EXERCISE PASSAGE:
About 10 percent of the global population has had a valid near-death experience, according to new research from Copenhagen University Hospital. Neurologists Daniel Kondziella and Markus Harboe Olsen also found that such experiences are more common among individuals who experience abnormalities during REM sleep.
Kondziella and Olsen surveyed 1,034 adults from 35 countries, and found that the frequency of NDEs was not influenced by age, gender, place of residence or employment status. They were also equally likely to occur in situations that were truly life-threatening and those that simply felt that way. Respondents who reported NDEs cited numerous commonalities – such as time speeding up or slowing down, exceptionally vivid sensations, and the feeling of being separated from their bodies.
But individuals who reported NDEs that rated higher on the Greyson Near-Death Experiences Scale were also more likely to report REM sleep abnormalities such as audio and visual hallucinations or sleep paralysis, the survey found. Such experiences can occur when REM sleep, in which people are dreaming but their muscles are paralyzed, blends with the waking state — often leaving people terrified.
As a result, Kondziella and Olsen suggest that NDEs are the result of neural activity in the brain, including the “sudden onset of REM sleep-like features.” They presented their findings on June 29 at the European Academy of Neurology Congress in Oslo, Norway, but the research has yet to be published in a peer-reviewed journal.
Questions About NDEs Remain
Other scientists say that the survey leaves many questions unanswered. Dr. Sam Parnia, director of Critical Care & Resuscitation Research at NYU Langone Health, published a 2014 study in the journal “Resuscitation” which found that about 2 percent of people who experienced cardiac arrest could, despite the fact that their heart had stopped, remember what was happening around them.
Parnia told Live Science that the link between REM sleep disorders and NDEs doesn’t prove cause and effect, and fails to explain why some people can recall such experiences during a time when their brain isn’t functioning, such as cardiac arrest.
“These refer to consciousness even when the brain doesn’t work, which is a paradox,” he said.
In Parnia’s book, “Erasing Death,” which SevenPonds reviewed in 2013, Parnia stated that “the fact that patients can live through an episode of clinical death and recover with in-tact [sic] mental abilities is a possible argument that consciousness interacts with, but exists outside of, the brain itself.”
While much ambiguity remains, scientific efforts to shed light on this poorly understood, yet highly prevalent, experience continue to provide fascinating insight into some of life’s biggest questions.

GIVEN DATA:

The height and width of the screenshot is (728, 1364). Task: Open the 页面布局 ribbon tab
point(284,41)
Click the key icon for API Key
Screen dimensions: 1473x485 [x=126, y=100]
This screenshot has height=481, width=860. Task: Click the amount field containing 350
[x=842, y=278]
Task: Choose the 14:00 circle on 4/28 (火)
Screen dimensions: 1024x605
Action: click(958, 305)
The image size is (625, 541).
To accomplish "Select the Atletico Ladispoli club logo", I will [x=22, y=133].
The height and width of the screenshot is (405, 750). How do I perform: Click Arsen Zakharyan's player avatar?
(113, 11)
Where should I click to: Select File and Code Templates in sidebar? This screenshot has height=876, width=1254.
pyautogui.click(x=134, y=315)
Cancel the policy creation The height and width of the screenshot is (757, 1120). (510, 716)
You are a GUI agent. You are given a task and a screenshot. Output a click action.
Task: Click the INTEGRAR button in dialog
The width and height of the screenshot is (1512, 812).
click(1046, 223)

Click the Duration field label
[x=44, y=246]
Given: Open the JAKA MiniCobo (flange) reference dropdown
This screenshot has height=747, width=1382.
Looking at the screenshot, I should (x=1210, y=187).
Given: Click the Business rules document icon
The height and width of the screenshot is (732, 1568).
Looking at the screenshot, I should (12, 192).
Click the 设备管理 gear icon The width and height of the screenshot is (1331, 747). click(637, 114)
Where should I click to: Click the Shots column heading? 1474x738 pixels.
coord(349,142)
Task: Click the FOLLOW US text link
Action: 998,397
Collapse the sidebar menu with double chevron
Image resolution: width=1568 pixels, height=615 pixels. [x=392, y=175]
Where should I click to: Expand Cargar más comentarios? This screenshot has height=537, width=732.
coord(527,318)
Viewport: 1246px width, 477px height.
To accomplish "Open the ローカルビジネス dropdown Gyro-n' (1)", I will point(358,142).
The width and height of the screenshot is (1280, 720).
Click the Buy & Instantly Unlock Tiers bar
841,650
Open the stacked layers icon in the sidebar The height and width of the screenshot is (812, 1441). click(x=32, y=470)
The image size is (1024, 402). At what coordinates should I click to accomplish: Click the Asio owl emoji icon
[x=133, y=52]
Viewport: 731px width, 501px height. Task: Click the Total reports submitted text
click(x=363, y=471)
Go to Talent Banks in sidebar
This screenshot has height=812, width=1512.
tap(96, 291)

REQUIRED WORK: Quote the near-death experience article verbatim, starting at "Questions About NDEs" and continuing up to and including "happening around them.". These rows come from a different source than the near-death experience article.

RESULT OF THE TASK:
Questions About NDEs Remain
Other scientists say that the survey leaves many questions unanswered. Dr. Sam Parnia, director of Critical Care & Resuscitation Research at NYU Langone Health, published a 2014 study in the journal “Resuscitation” which found that about 2 percent of people who experienced cardiac arrest could, despite the fact that their heart had stopped, remember what was happening around them.